**Supplied records**
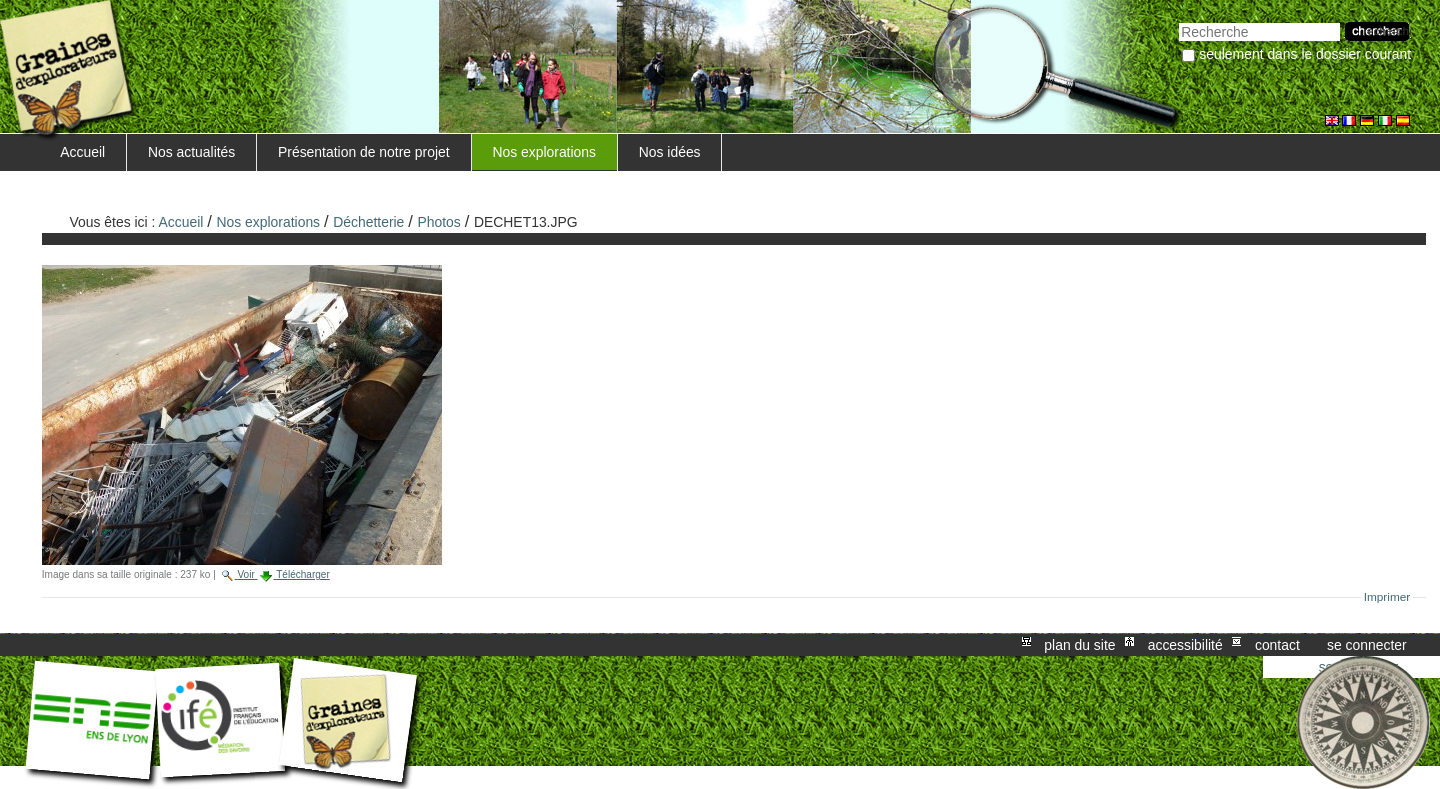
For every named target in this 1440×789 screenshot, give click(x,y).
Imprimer (1387, 597)
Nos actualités (191, 152)
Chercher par (1178, 20)
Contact (1277, 645)
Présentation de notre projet (364, 152)
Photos (439, 222)
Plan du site (1079, 645)
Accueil (82, 152)
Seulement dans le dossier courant (1305, 54)
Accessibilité (1185, 645)
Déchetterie (368, 222)
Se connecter (1367, 645)
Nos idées (670, 152)
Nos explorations (544, 152)
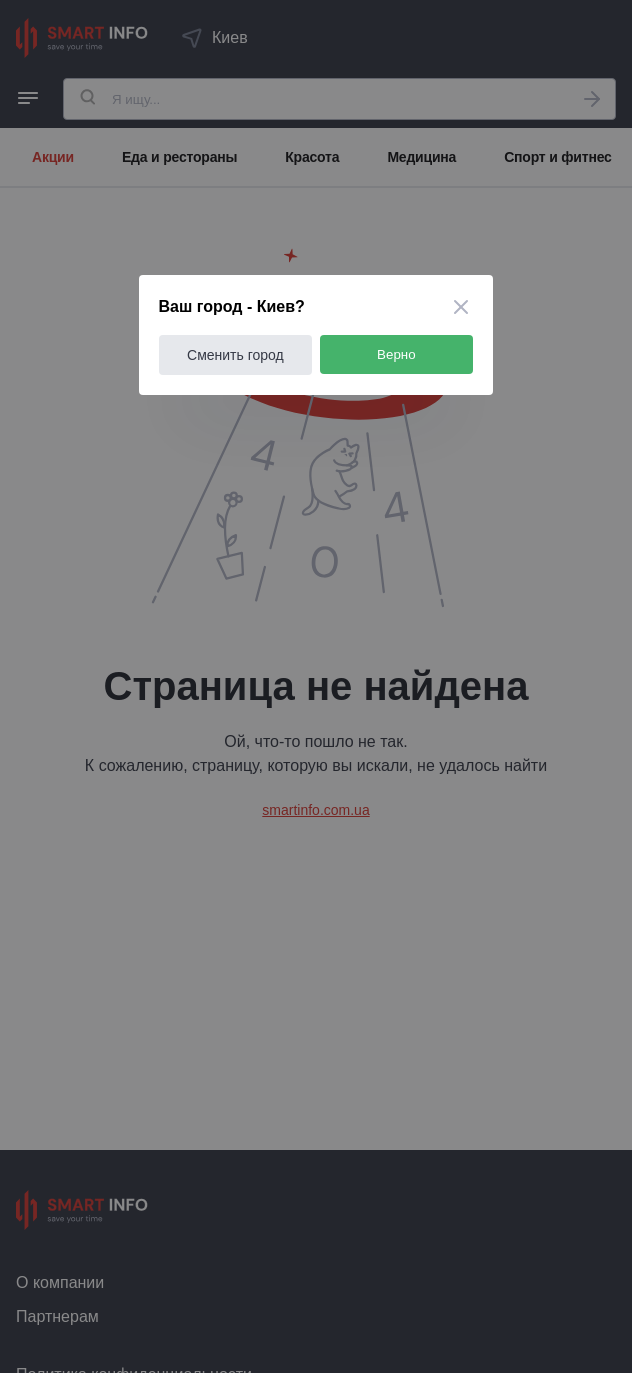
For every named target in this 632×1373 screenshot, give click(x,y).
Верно (397, 354)
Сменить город (236, 355)
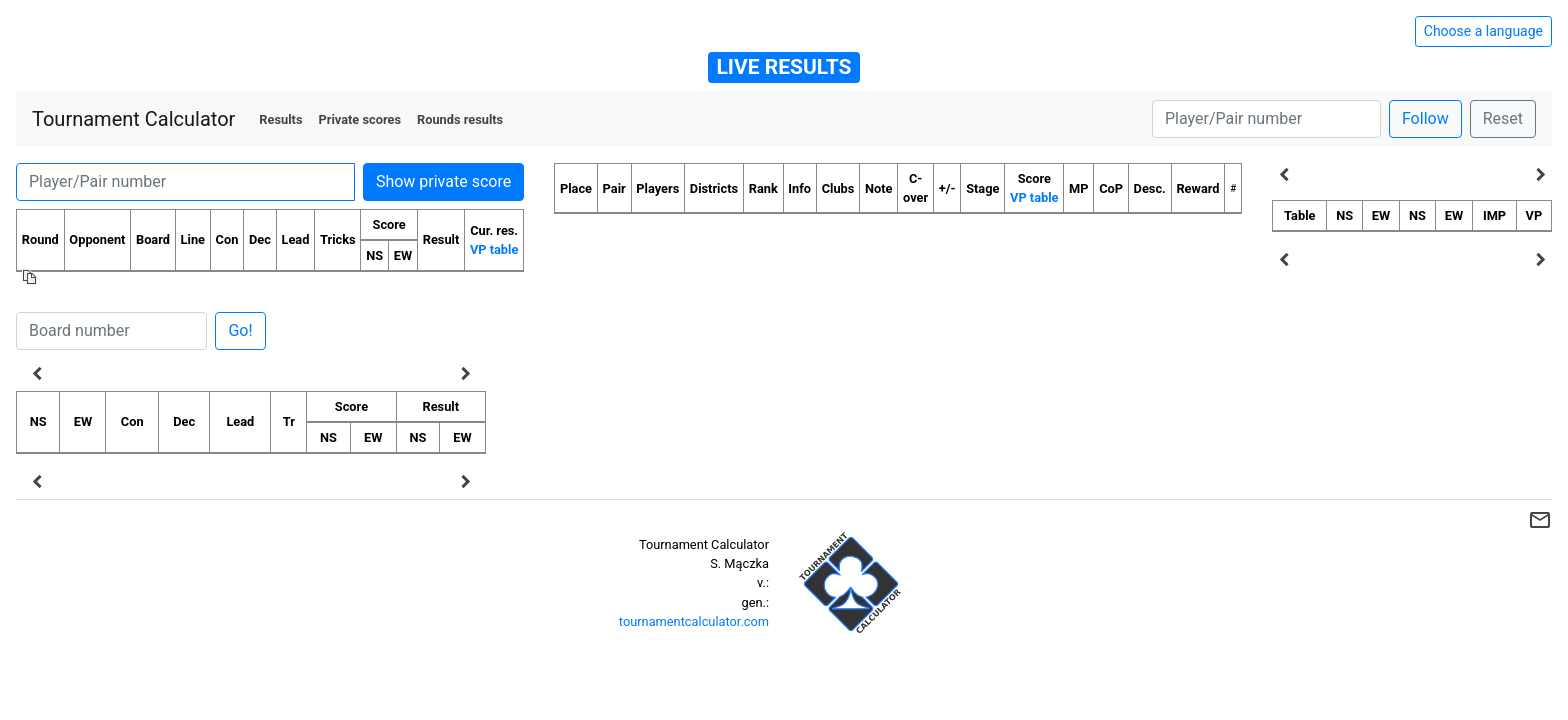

**Given request**
Rewrite all the rows above, replacing "screenshot" with "page capture" wherever it occurs and leaving everything else unchanged. Omit the pictures.

**Output below**
For every named target in this 1440×789 page capture, give click(x,y).
Imprimer (1387, 597)
Nos actualités (191, 152)
Chercher par (1178, 20)
Contact (1277, 645)
Présentation de notre projet (364, 152)
Photos (439, 222)
Plan du site (1079, 645)
Accueil (82, 152)
Seulement dans le dossier courant (1305, 54)
Accessibilité (1185, 645)
Déchetterie (368, 222)
Se connecter (1367, 645)
Nos idées (670, 152)
Nos explorations (544, 152)
For every named target in this 632×1373 page capture, give click(x,y).
Верно (397, 354)
Сменить город (236, 355)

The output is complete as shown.